:: What you will do ::
Starting at the top of the listing below, copy each line exactly, stopping after the line that contains "Select the small".

Data for analysis section start

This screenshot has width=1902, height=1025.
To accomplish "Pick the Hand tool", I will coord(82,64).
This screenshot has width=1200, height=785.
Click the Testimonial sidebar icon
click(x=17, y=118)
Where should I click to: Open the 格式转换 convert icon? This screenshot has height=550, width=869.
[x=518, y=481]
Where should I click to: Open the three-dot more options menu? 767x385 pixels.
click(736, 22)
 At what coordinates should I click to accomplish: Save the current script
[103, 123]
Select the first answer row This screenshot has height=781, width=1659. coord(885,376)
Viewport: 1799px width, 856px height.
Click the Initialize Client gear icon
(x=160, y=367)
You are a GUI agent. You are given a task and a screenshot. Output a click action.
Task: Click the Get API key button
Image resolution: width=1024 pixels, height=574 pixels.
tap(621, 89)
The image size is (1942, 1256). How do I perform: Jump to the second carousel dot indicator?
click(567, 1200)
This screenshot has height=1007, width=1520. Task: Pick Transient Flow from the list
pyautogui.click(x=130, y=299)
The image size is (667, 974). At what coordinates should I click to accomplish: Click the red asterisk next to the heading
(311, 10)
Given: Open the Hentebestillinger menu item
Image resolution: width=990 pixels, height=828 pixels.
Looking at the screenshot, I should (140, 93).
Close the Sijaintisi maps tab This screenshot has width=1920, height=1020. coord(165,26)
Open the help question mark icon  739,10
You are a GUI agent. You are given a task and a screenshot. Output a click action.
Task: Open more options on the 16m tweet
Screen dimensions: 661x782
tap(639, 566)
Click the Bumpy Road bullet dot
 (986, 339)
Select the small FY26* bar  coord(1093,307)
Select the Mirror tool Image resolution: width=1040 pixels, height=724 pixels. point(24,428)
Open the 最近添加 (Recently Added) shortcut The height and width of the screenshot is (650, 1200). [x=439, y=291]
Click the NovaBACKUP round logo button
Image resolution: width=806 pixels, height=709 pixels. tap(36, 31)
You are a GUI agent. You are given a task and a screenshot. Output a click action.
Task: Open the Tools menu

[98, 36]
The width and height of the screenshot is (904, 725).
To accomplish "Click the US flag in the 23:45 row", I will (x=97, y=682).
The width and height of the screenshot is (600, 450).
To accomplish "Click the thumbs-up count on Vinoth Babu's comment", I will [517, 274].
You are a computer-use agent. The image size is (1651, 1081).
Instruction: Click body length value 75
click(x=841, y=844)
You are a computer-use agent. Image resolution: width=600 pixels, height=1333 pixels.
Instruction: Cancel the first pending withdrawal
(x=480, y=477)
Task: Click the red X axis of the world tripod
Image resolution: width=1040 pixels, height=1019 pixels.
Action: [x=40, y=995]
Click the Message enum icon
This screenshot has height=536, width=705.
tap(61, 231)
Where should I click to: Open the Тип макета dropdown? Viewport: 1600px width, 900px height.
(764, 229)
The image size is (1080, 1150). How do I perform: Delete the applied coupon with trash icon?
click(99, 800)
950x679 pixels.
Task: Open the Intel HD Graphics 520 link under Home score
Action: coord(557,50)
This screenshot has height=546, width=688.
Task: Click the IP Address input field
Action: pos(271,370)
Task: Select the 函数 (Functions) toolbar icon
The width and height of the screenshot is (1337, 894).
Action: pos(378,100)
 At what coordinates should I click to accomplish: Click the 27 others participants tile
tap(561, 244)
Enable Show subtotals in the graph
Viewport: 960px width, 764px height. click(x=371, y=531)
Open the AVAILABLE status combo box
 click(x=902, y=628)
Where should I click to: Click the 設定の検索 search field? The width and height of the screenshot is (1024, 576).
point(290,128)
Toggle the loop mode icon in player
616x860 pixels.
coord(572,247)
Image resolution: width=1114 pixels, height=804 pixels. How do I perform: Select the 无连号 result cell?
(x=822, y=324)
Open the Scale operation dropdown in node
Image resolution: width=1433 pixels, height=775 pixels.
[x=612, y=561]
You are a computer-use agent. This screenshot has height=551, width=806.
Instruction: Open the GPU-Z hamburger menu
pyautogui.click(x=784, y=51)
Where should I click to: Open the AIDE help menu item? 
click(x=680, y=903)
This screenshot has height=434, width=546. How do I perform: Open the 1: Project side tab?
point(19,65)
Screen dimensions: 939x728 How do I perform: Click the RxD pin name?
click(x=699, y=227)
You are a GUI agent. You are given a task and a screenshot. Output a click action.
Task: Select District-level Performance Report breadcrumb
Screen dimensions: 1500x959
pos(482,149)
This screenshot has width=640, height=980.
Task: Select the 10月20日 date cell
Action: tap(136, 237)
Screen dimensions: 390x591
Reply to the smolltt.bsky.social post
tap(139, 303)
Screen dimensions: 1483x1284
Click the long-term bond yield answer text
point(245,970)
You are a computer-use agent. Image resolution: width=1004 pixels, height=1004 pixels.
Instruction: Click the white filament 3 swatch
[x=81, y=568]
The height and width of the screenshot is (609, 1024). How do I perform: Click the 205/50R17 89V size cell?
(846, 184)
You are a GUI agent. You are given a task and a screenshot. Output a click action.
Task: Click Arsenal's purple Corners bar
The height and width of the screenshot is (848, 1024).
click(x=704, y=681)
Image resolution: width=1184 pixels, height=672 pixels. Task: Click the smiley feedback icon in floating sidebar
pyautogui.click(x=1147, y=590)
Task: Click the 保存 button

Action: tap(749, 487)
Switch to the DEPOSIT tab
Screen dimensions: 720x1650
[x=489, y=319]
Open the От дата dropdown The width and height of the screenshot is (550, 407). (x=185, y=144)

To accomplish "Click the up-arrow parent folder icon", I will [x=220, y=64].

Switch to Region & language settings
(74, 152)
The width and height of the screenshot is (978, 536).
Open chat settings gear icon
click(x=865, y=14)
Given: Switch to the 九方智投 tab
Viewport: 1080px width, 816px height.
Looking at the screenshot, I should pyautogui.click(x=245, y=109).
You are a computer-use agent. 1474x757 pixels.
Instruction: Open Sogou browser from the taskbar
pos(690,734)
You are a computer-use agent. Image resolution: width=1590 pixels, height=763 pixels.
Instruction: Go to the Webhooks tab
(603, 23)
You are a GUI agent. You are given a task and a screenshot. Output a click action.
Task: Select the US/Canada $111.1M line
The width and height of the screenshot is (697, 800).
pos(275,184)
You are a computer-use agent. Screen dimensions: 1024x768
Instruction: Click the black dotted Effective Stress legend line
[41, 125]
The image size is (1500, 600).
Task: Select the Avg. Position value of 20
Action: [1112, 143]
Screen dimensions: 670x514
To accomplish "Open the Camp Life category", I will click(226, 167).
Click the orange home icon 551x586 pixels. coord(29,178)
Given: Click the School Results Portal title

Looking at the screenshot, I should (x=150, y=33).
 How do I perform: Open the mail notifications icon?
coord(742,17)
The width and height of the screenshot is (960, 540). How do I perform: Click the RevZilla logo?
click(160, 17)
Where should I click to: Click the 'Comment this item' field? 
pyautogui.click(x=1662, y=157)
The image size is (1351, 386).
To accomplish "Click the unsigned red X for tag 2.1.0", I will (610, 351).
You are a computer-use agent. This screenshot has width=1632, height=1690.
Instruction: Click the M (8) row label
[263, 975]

Data for analysis section end

:: Answer box ::
This screenshot has width=1902, height=1025.
To accomplish "Pick the Hand tool", I will coord(82,64).
This screenshot has width=1200, height=785.
Click the Testimonial sidebar icon
click(x=17, y=118)
Where should I click to: Open the 格式转换 convert icon? This screenshot has height=550, width=869.
[x=518, y=481]
Where should I click to: Open the three-dot more options menu? 767x385 pixels.
click(736, 22)
 At what coordinates should I click to accomplish: Save the current script
[103, 123]
Select the first answer row This screenshot has height=781, width=1659. coord(885,376)
Viewport: 1799px width, 856px height.
Click the Initialize Client gear icon
(x=160, y=367)
You are a GUI agent. You are given a task and a screenshot. Output a click action.
Task: Click the Get API key button
Image resolution: width=1024 pixels, height=574 pixels.
tap(621, 89)
The image size is (1942, 1256). How do I perform: Jump to the second carousel dot indicator?
click(567, 1200)
This screenshot has height=1007, width=1520. Task: Pick Transient Flow from the list
pyautogui.click(x=130, y=299)
The image size is (667, 974). At what coordinates should I click to accomplish: Click the red asterisk next to the heading
(311, 10)
Given: Open the Hentebestillinger menu item
Image resolution: width=990 pixels, height=828 pixels.
Looking at the screenshot, I should (140, 93).
Close the Sijaintisi maps tab This screenshot has width=1920, height=1020. coord(165,26)
Open the help question mark icon  739,10
You are a GUI agent. You are given a task and a screenshot. Output a click action.
Task: Open more options on the 16m tweet
Screen dimensions: 661x782
tap(639, 566)
Click the Bumpy Road bullet dot
 (986, 339)
Select the small FY26* bar  coord(1093,307)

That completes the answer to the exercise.